The doctor we talked to today spoke so fast and jumped from one topic to another without explaining the relationship. I had to go home and google the condition to understand much of what he was saying. It was like he was on speed or something. The short of it is that the husband does have a type of heart failure, but not the kind that’s caused by a weak heart muscle. It is the kind where the muscle can’t relax. It is stiffened, and that can be causally related to hypertension (which he has) or sleep apnea (which I think he has) or a few other things like A fib (which he doesn’t have). It can be managed by treating the symptoms. He is already doing that as well as he can.

That is not to say that he doesn’t have the other condition (NPH), but the consensus is that he should be seen for that diagnosis at Mayo Clinic when we go up north. If he has NPH, he will need the specialists they have there. My head is swimming from being on the internet all evening looking at sleep apnea home tests and CPAP machines and applications for an appointment at the Clinic. I don’t even want to figure out how these things are going to fit in the schedule of the next two weeks before I’d like us to be heading out. It’s too much.

Both daughters have their tickets for the family reunion. People are posting their plans to attend. I am just hoping to be there and not in a hospital somewhere with the husband. We talk daily with my mom and I can tell she is a bit skeptical and wonders if we can pull this off. I’m trusting my master planner has it all figured out, and I’m going to be okay with the circumstances, as he arranges them. I think I appear calm, generally, but the fact that I keep going to the refrigerator, or the cookie can is evidence of what is under the surface. Food doesn’t exactly help how I feel but I crave it anyway.

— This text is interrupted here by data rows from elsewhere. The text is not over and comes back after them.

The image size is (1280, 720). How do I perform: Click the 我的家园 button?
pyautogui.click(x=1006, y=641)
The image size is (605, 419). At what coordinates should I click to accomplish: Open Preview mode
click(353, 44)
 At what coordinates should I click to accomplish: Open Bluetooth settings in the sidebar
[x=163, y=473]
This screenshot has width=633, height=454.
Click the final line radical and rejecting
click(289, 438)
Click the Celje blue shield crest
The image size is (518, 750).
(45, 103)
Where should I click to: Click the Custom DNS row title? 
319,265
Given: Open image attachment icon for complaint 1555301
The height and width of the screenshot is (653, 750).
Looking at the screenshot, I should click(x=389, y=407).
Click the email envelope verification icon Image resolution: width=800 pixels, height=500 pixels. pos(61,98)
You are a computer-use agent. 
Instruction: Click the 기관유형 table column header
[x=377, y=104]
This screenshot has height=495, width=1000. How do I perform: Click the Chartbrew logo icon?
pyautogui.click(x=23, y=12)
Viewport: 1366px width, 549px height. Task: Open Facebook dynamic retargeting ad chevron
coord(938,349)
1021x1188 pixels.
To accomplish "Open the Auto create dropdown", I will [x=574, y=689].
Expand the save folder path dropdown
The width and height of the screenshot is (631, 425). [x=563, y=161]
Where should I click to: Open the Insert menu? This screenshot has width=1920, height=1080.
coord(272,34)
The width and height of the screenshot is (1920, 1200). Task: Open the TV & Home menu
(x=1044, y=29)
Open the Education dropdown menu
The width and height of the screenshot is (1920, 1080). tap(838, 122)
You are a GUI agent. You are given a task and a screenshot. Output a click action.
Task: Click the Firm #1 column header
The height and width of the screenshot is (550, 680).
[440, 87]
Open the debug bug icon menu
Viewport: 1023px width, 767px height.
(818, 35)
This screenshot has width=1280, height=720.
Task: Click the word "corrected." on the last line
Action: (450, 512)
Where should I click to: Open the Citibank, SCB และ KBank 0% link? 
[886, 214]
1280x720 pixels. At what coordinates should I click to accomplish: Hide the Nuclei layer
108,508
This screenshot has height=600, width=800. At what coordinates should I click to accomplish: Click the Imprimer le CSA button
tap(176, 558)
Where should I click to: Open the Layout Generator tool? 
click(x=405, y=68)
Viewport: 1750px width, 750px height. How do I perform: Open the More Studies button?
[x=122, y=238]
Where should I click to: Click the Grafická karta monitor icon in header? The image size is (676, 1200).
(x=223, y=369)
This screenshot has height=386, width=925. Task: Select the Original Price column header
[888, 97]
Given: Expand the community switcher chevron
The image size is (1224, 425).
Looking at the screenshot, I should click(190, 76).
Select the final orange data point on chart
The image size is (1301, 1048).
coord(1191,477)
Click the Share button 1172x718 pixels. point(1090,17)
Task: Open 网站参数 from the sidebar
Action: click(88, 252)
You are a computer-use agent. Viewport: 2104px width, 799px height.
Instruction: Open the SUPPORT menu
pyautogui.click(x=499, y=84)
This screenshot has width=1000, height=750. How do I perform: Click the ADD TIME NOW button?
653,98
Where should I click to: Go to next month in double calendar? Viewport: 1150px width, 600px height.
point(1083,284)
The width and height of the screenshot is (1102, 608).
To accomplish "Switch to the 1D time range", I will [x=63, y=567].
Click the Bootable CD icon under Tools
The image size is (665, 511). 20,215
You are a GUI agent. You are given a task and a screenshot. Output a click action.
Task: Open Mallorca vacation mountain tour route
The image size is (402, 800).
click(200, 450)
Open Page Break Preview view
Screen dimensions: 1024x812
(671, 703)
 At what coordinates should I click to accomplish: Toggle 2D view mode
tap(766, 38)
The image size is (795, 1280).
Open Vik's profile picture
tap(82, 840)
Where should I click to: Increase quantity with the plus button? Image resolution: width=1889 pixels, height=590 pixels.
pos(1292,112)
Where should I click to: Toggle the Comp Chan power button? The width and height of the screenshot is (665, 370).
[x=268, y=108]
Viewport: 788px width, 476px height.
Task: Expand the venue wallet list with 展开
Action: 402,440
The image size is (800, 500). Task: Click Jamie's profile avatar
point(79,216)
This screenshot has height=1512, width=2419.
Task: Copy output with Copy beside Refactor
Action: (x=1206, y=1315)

There doesn’t seem to be much time between trips these days. Trips taking the husband to work, trips to the doctor’s office, trips to Good Will, trips to the store. The good thing about having only one vehicle is that the husband and I are together a lot, coming and going places. We are talking in a different way, or rather about different things than usual. Instead of him talking about fans and ventilation (thumbs down in my book) we talk about how he feels about retirement, and the preparations for moving and other stuff I find interesting and necessary. This is a good thing.